←back to thread

An LLM is a lossy encyclopedia

(simonwillison.net)
509 points tosh | 4 comments | | HN request time: 0.017s | source

(the referenced HN thread starts at https://news.ycombinator.com/item?id=45060519)
Show context
quincepie ◴[] No.45101219[source]
I totally agree with the author. Sadly, I feel like that's not what the majority of LLM users tend to view LLMs. And it's definitely not what AI companies marketing.

> The key thing is to develop an intuition for questions it can usefully answer vs questions that are at a level of detail where the lossiness matters

the problem is that in order to develop an intuition for questions that LLMs can answer, the user will at least need to know something about the topic beforehand. I believe that this lack of initial understanding of the user input is what can lead to taking LLM output as factual. If one side of the exchange knows nothing about the subject, the other side can use jargon and even present random facts or lossy facts which can almost guarantee to impress the other side.

> The way to solve this particular problem is to make a correct example available to it.

My question is how much effort would it take to make a correct example available for the LLM before it can output quality and useful data? If the effort I put in is more than what I would get in return, then I feel like it's best to write and reason it myself.

replies(7): >>45102038 #>>45102286 #>>45103159 #>>45103931 #>>45104349 #>>45105150 #>>45116121 #
1. theshrike79 ◴[] No.45102038[source]
> the problem is that in order to develop an intuition for questions that LLMs can answer, the user will at least need to know something about the topic beforehand

This is why simonw (The author) has his "pelican on a bike" -test, it's not 100% accurate but it is a good indicator.

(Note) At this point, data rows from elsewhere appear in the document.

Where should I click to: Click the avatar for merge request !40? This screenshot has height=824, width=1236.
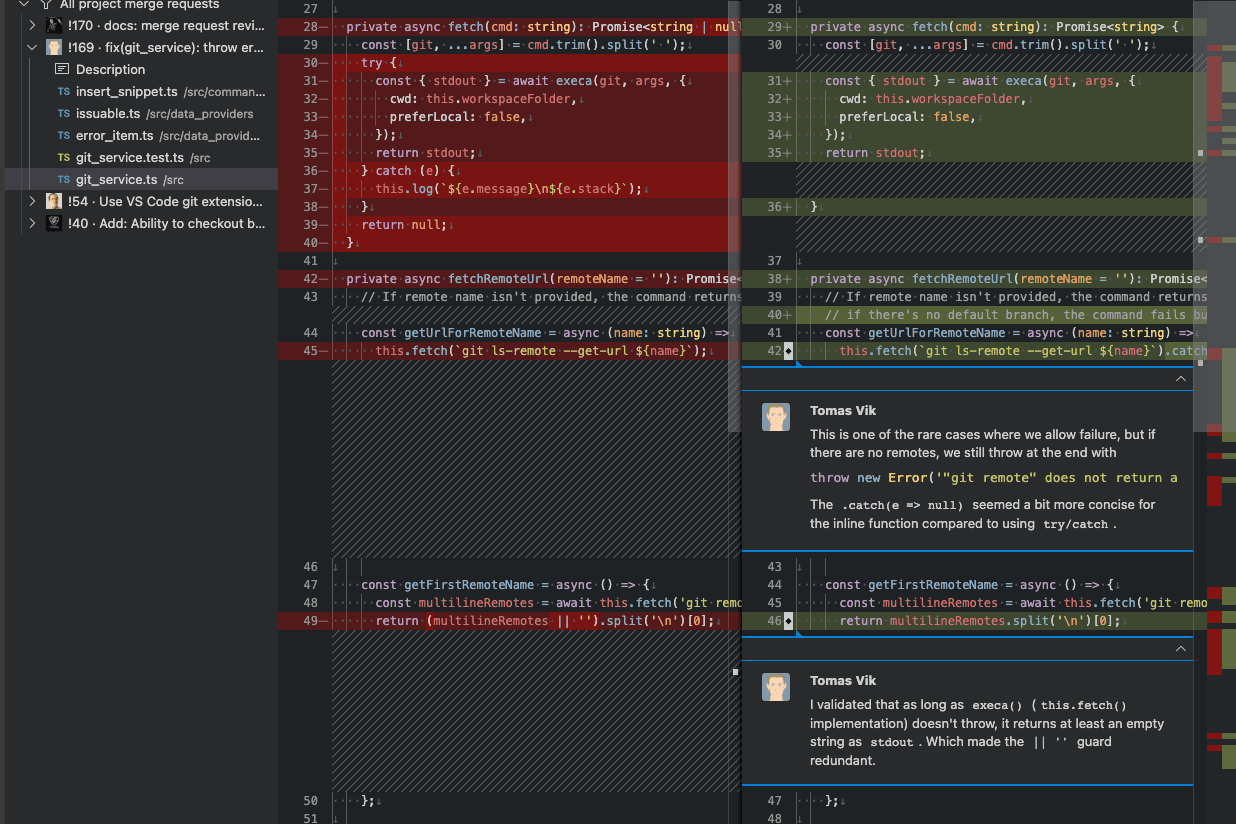[53, 223]
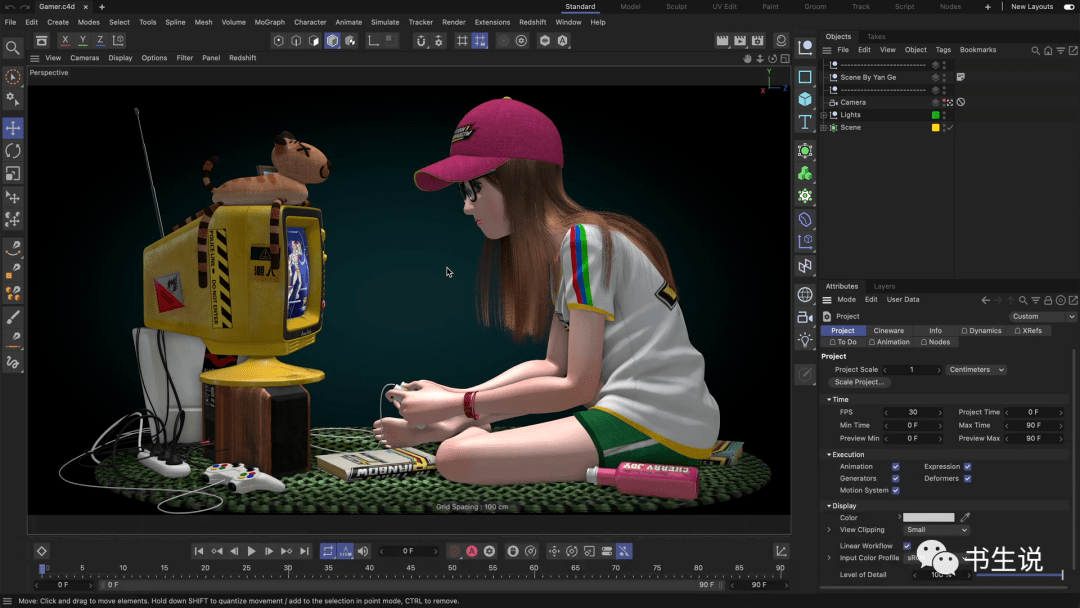Open the Custom dropdown in the Attributes panel
Viewport: 1080px width, 608px height.
tap(1043, 316)
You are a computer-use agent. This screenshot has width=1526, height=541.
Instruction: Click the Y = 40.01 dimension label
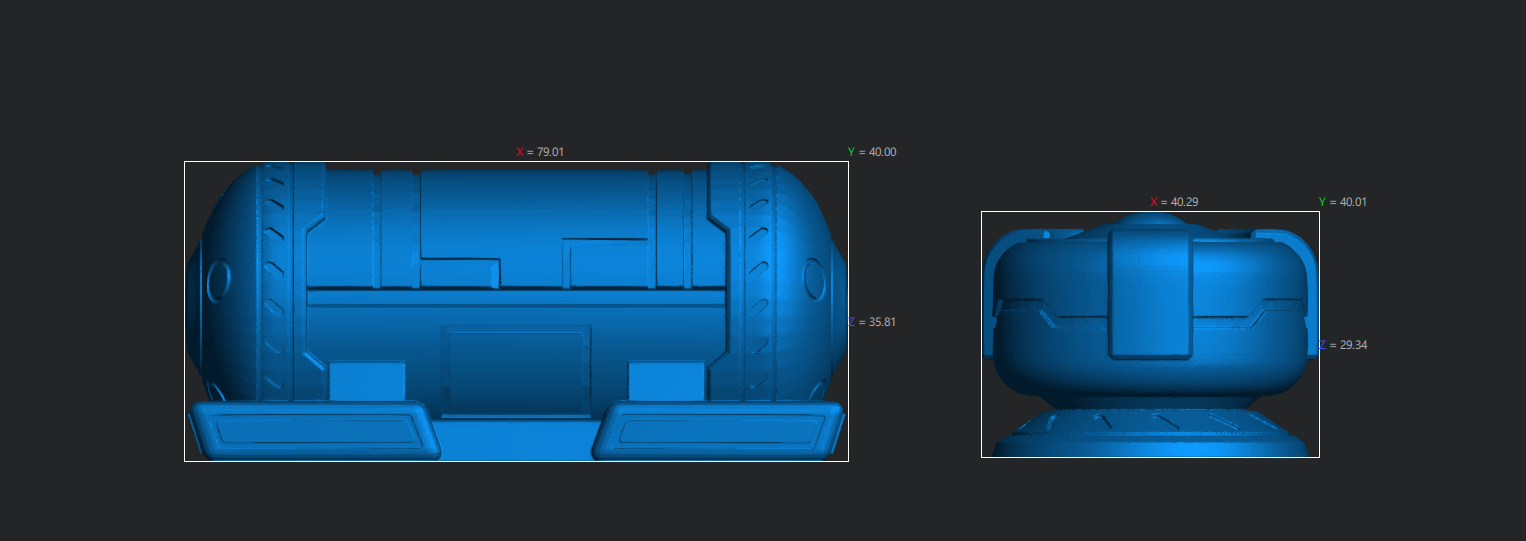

I have a set of my own standard queries and problems (no counting characters or algebra crap) I feed to new LLMs I'm testing

None of the questions exist outside of my own Obsidian note so they can't be gamed by LLM authors. And I've tested multiple different LLMs using them so I have a "feeling" on what the answer should look like. And I personally know the correct answer so I can immediately validate them.

replies(1): >>45102192 #
2. barapa ◴[] No.45102192[source]
They are training on your queries. So they may have some exposure to them going forward.
replies(2): >>45102416 #>>45103144 #
3. keysdev ◴[] No.45102416[source]
Not if one ollama pull to ur machine.
4. franktankbank ◴[] No.45103144[source]
Even if your queries are hidden via a local running model you must have some humility that your queries are not actually unique. For this reason I have a very difficult time believing that a basic LLM will be able to properly reason about complex topics, it can regurgitate to whatever level its been trained. That doesn't make it less useful though. But on the edge case how do we know the query its ingesting gets trained with a suitable answer? Wouldn't this constitute an over-fitting in these cases and be terribly self-reinforcing?